La visita di Berlusconi nella sede di FdI ha simbolicamente segnato questa doppia novità storica. E l’accettazione del cambio epocale da parte del Cavaliere chiude un inizio molto travagliato, durante il quale il presidente di Forza Italia è parso non accettare il risultato delle urne. La reazione ruvida è servita a Meloni per esercitare il suo primato nella coalizione: chiariti i ruoli, la premier in pectore si giocherà la leadership nella difficile prova di Palazzo Chigi, dove non sarà solo chiamata a destreggiarsi tra i delicati dossier di governo ma dovrà mostrare anche la capacità di rapportarsi con i partner dell’alleanza.
E su questo punto Meloni è già a un bivio: nella gestione quotidiana dovrà scegliere se adottare il metodo della collegialità o preferirgli la logica dell’accentramento. Perché è vero che gli elettori le hanno affidato un mandato pieno, e che questo mandato sarà l’alfa e l’omega della legislatura. Ma il mare tempestoso che dovrà affrontare, imporrà in Consiglio dei ministri una coesione non formale. E un eccesso di leadership potrebbe innescare meccanismi di auto-difesa negli alleati. Il tema è presente nelle analisi dello stato maggiore di FdI, dove sono consapevoli che la «staffetta» tra Meloni e Berlusconi non ha definitivamente chiuso la partita con Forza Italia e nemmeno con la Lega.

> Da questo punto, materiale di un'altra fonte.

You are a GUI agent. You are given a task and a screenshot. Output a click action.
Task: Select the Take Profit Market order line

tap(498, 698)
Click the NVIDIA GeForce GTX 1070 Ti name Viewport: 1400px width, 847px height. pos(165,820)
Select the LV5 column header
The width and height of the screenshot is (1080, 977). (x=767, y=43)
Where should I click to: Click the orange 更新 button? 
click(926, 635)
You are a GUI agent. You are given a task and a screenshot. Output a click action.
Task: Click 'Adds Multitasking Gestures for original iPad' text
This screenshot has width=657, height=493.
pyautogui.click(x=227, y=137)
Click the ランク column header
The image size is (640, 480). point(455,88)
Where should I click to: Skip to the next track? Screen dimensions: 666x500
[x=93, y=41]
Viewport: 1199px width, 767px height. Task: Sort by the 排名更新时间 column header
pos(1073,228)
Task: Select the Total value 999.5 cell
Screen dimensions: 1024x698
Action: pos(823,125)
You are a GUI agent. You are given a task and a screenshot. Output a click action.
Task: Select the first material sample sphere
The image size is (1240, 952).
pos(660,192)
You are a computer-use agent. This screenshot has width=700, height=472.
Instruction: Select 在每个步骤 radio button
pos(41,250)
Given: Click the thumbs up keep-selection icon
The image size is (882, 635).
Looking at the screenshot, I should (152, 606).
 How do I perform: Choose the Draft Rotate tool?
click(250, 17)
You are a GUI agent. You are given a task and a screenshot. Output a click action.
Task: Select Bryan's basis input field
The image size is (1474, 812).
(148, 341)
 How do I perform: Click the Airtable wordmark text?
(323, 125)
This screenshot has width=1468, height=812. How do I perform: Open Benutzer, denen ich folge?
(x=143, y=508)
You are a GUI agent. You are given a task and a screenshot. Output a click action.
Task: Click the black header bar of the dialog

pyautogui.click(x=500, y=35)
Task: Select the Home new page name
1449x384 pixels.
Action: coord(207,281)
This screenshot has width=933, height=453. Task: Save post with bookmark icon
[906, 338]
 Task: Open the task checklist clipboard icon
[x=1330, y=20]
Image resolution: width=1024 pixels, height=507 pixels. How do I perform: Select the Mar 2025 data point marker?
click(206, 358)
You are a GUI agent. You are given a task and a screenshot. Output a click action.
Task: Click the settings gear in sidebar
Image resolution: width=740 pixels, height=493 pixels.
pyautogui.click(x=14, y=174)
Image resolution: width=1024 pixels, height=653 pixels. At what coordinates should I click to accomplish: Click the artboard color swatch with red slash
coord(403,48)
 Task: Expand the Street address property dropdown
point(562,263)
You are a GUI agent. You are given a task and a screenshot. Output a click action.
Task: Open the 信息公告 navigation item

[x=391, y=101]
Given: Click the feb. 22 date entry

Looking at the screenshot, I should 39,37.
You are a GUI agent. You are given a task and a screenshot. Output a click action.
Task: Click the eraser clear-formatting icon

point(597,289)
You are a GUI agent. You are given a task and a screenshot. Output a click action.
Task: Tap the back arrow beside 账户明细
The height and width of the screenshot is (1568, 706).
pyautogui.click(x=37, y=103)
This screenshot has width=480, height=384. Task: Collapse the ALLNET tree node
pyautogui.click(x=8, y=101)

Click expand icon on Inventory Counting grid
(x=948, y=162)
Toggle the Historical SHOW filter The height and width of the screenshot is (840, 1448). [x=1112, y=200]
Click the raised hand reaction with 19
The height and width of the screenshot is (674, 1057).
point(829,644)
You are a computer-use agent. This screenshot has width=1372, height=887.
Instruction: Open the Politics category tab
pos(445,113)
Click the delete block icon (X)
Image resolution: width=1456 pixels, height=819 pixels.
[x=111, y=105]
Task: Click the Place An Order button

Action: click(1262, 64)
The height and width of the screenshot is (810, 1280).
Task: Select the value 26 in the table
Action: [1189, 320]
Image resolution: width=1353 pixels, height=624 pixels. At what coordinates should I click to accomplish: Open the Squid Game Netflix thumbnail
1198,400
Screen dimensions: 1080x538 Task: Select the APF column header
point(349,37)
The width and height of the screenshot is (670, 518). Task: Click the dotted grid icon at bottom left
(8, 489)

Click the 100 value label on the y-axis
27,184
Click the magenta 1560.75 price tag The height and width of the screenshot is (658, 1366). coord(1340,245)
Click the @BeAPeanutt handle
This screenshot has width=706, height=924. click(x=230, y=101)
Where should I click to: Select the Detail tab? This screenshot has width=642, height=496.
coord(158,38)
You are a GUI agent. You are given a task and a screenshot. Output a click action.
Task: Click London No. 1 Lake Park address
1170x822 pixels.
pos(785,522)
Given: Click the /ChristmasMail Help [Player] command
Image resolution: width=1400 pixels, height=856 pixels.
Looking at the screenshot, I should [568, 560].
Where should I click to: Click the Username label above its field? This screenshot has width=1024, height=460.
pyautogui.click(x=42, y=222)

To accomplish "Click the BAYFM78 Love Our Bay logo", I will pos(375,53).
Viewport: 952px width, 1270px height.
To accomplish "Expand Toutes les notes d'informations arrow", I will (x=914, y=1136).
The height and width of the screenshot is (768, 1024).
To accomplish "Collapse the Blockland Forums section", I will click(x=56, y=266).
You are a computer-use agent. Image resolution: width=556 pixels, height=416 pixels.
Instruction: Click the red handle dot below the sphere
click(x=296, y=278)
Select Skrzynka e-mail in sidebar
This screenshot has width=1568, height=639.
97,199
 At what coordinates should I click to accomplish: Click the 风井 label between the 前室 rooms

Semmai il cambio della guardia nel centrodestra presuppone «un cambio di approccio» con i partner da parte di chi ora li guida: la capacità cioè di coinvolgere nelle dinamiche parlamentari e di governo l’area più riottosa dell’alleanza. Tra gli azzurri, l’accordo sui ministeri ieri era vissuto in alcuni settori come un anticipo di «Anschluss», di un’annessione da parte di Meloni. Quanto alla Lega, la generosità sugli incarichi dimostrata dalla premier in pectore verso Salvini, si combina con le difficoltà di un partito dove Bossi ha rotto il clima di tregua interno, riproponendo a modo suo la «questione settentrionale». Un evento mediaticamente passato in secondo piano, ma che politicamente è stato colto da FdI. Dove hanno notato un passaggio del discorso d’insediamento pronunciato dal neo presidente della Camera: quando in Aula Fontana ha citato il leader storico del Carroccio, Giorgetti si è subito levato in piedi chiamando la standing ovation.
È chiaro quindi che l’intesa sulla squadra di governo non esaurirebbe (e non esaurirà) i problemi della coalizione, messa in tensione dai problemi interni delle forze che la compongono. Una situazione per certi versi fisiologica, visto che le urne si sono chiuse meno di un mese fa. Ma all’esecutivo non sarà concesso tempo per una fase di assestamento, perché le due crisi – quella interna e quella internazionale – lo costringeranno immediatamente ad affrontare una situazione senza precedenti dal secondo dopoguerra: per il Paese, l’Europa e l’Occidente.
Meloni non avrà a disposizione una fase di rodaggio. Perché una parte consistente dell’opposizione fa già mostra di un processo di radicalizzazione, in Parlamento come nelle piazze. E perché i partner internazionali hanno già fatto capire di tenere sotto osservazione il primo gabinetto italiano guidato dalla destra. Così la leader di FdI dovrà superare un doppio e difficile crash-test, per costruire un nuovo centrodestra e al contempo portare l’Italia fuori dai marosi della recessione. La durezza con la quale ha avvisato per tempo gli alleati che non si lascerà quotidianamente logorare, dà l’idea dell’obiettivo politico di Meloni. Ma è nella stanza dei bottoni che dovrà dar prova delle sue capacità di governo, cercando – come dice – di «unire l’Italia»: l’esame che non la fa dormire e le fa «tremare le vene ai polsi» si avvicina.